内部留保は投資に回すべきなのか?

財務省が今年9月に公表した「法人企業統計」によれば、2016年度の企業の内部留保(利益剰余金)は406兆円と、過去最高を更新しました。この内部留保を、「もっと設備や人材などへの投資に回すべき」といった意見をよく耳にします。実は、このような議論は、以前から存在しています。08年のリーマン・ショックの後、トヨタ自動車で非正規雇用者の大量解雇が行われた際には、「10兆円を上回る内部留保で雇用を維持すべきだ」という声が上がりました。こうした指摘は、はたして正しいのでしょうか。

結論からいえば、内部留保が増えているからといって、企業の手元にそれだけのキャッシュがあるとはかぎりません。内部留保である利益剰余金とは、今までに稼いだ利益の合計額から、今まで払った配当の合計を引いたものです。

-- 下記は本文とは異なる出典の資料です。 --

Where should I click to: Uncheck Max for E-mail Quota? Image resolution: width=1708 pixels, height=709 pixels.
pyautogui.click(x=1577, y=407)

企業のバランス・シート(B/S:貸借対照表)を見ると、利益剰余金は右側の貸方に載っています(図参照)。左側の借方には、現預金、売上債権、棚卸資産などの具体的な資産が並び、右側の貸方は、それらの資産の調達源泉を示しています。たとえば、工場を新設した場合、土地、建物、機械装置などは左側に固定資産として載ります。そして、その工場を借金して新設したのであれば、借入金が右側に載ります。

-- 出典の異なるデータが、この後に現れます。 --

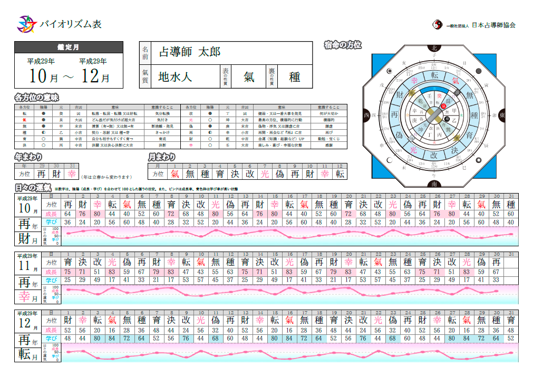Screen dimensions: 533x376
Task: Click the 各方位の意味 section heading
Action: pyautogui.click(x=36, y=98)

同じように、利益剰余金も調達源泉の一部であり、すでに投資によって左側の棚卸資産や固定資産などに充てられているはずです。したがって、利益剰余金の額が多いとしても、企業の手元にそれだけのキャッシュがあるとはかぎらないのです。企業が多額のキャッシュを保有していることを指摘するのであれば、B/Sの左側の保有キャッシュ(現預金や、有価証券、投資その他の資産のうちの満期保有目的の公社債)に着目すべきです。